— Begin Records to process —

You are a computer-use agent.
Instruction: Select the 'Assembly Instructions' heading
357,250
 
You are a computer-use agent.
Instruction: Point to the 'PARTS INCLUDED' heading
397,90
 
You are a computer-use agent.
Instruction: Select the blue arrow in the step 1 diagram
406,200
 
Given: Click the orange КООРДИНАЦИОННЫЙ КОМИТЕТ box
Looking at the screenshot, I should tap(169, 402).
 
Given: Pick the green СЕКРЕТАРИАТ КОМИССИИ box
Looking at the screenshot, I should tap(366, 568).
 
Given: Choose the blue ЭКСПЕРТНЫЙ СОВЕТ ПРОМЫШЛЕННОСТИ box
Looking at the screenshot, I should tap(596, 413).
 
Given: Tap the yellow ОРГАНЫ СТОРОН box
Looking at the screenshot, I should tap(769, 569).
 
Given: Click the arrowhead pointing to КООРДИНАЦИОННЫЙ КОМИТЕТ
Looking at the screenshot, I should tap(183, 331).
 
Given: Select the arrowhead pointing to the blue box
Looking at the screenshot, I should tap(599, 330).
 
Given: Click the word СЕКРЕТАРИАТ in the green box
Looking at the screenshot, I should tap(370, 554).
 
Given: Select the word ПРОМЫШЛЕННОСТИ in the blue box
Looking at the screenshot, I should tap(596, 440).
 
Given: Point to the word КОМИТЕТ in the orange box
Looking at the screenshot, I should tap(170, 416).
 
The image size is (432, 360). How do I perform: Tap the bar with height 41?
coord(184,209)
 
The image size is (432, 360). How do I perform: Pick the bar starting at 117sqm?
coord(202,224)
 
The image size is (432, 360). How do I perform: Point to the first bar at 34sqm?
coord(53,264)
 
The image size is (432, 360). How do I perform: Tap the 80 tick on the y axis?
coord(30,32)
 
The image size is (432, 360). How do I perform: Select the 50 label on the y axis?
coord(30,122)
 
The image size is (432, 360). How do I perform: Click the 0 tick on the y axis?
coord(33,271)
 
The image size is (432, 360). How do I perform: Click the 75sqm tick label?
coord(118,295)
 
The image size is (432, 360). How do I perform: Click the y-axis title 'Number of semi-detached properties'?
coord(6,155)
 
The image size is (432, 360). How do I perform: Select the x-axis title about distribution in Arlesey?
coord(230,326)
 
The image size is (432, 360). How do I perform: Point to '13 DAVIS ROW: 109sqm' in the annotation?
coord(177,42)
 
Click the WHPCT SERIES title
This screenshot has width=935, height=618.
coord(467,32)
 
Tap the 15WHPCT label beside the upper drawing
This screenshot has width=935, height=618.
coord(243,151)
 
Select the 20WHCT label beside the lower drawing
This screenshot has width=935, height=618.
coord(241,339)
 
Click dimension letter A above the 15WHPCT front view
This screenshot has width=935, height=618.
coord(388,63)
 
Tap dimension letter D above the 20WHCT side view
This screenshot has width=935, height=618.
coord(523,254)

— End Records to process —

Which lines in the listing above contain the word "Select"? Copy each of them in full.

Instruction: Select the 'Assembly Instructions' heading
Instruction: Select the blue arrow in the step 1 diagram
Given: Select the arrowhead pointing to the blue box
Given: Select the word ПРОМЫШЛЕННОСТИ in the blue box
The image size is (432, 360). How do I perform: Select the 50 label on the y axis?
The image size is (432, 360). How do I perform: Select the x-axis title about distribution in Arlesey?
Select the 20WHCT label beside the lower drawing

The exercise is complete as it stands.